The "Module" in MLWE means the matrix entries are elements of a polynomial ring R_q = Z_q[X]/(X^n + 1), rather than individual integers. This provides a compact representation that keeps key sizes manageable while maintaining strong security guarantees. The ring structure enables efficient Number Theoretic Transform (NTT) operations for polynomial multiplication, which is where most of the computational work happens.
The key encapsulation flow works in three steps:
- KeyGen: Generate a random matrix A (from a seed), a secret vector s, and an error vector e. Compute the public key t = As + e. The public key is (A, t); the secret key is s.
- Encapsulate: The sender samples a random message m, derives randomness from H(m), and computes ciphertext components using the public key. The shared secret K is derived from m and H(ciphertext). The ciphertext is sent to the key holder.
- Decapsulate: The key holder uses their secret key to recover m from the ciphertext, re-derives the randomness, re-encapsulates, and checks that the result matches. If it matches, K is output as the shared secret. If not, a pseudorandom rejection value is returned (Fujisaki-Okamoto transform for CCA2 security).

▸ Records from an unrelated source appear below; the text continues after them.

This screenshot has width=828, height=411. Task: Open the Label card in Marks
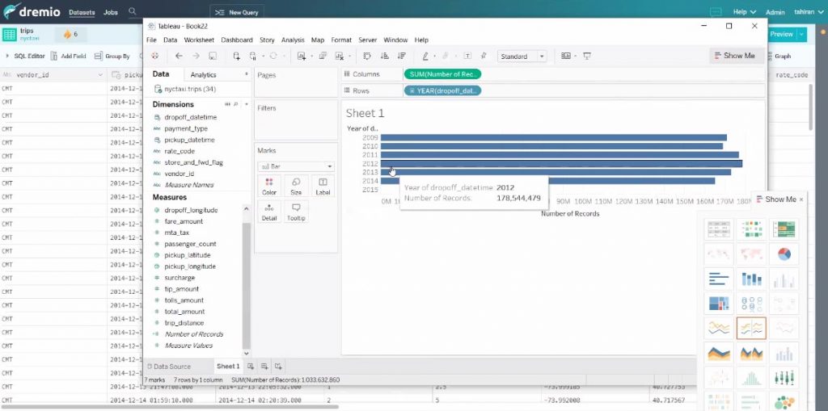pyautogui.click(x=323, y=187)

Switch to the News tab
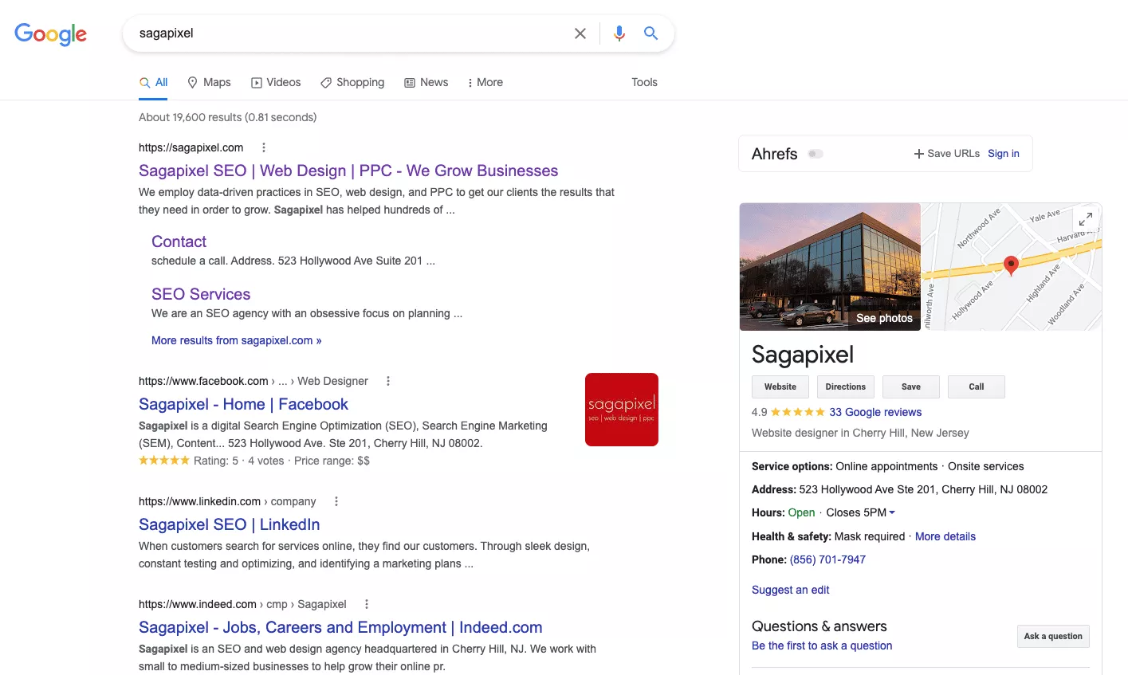(426, 82)
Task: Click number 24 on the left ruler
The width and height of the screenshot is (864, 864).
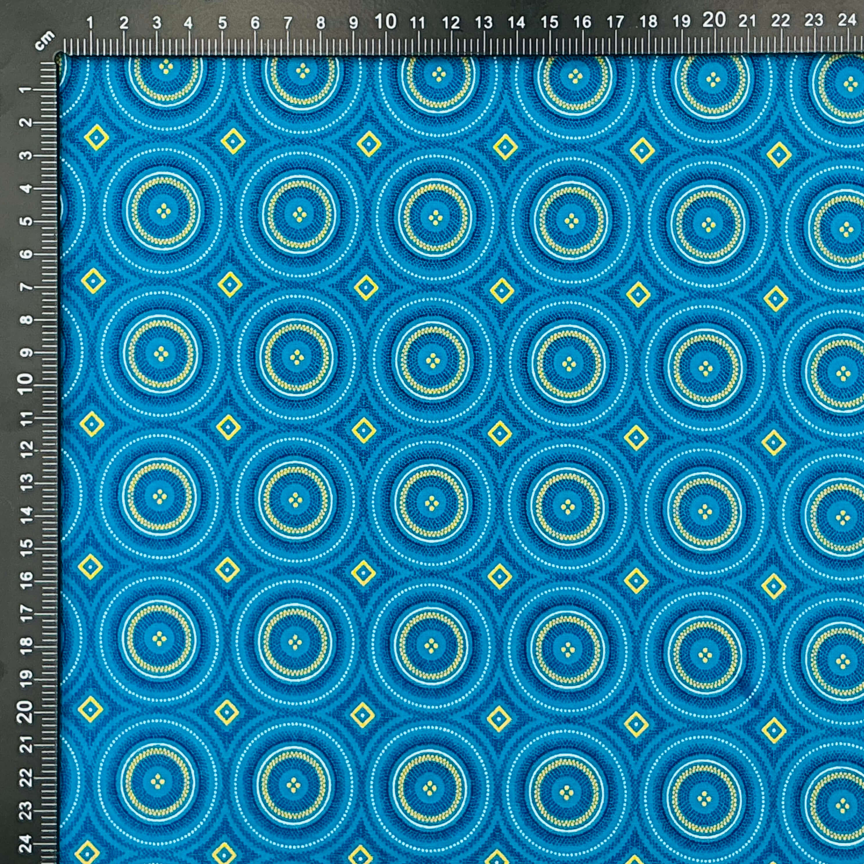Action: pyautogui.click(x=27, y=843)
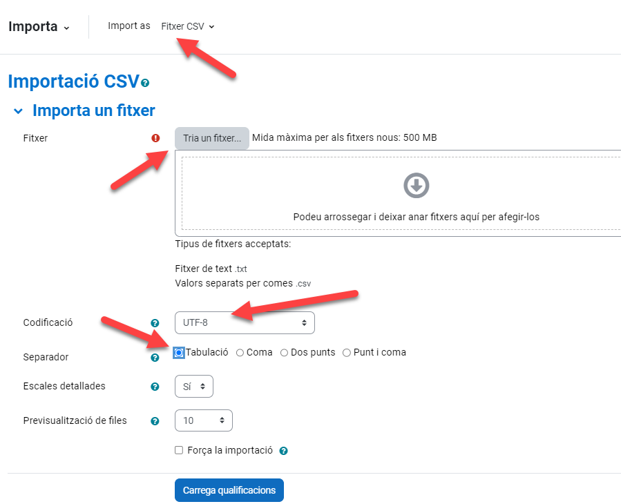Collapse the Importa un fitxer section

(x=19, y=111)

Parameter Sets: ML-KEM-512, 768, and 1024
FIPS 203 defines three parameter sets, corresponding to NIST security levels 1, 3, and 5:
| Parameter Set | Security Level | Classical Equivalent | Public Key | Ciphertext | Shared Secret |
|---|---|---|---|---|---|
| ML-KEM-512 | Level 1 | AES-128 | 800 bytes | 768 bytes | 32 bytes |
| ML-KEM-768 | Level 3 | AES-192 | 1,184 bytes | 1,088 bytes | 32 bytes |
| ML-KEM-1024 | Level 5 | AES-256 | 1,568 bytes | 1,568 bytes | 32 bytes |
For comparison, X25519 (the most common classical key exchange in TLS 1.3) uses 32-byte public keys and produces 32-byte shared secrets. The key size increase is significant -- ML-KEM-768 public keys are 37x larger than X25519. This has real implications for bandwidth, especially in high-frequency API environments or IoT deployments with constrained links.
H33 uses ML-KEM-768 as the default for all API key exchange operations, providing NIST Level 3 security (equivalent to AES-192 against classical attacks, and resistant to all known quantum algorithms). For customers requiring NIST Level 5 compliance (defense, intelligence, critical infrastructure), ML-KEM-1024 is available via configuration.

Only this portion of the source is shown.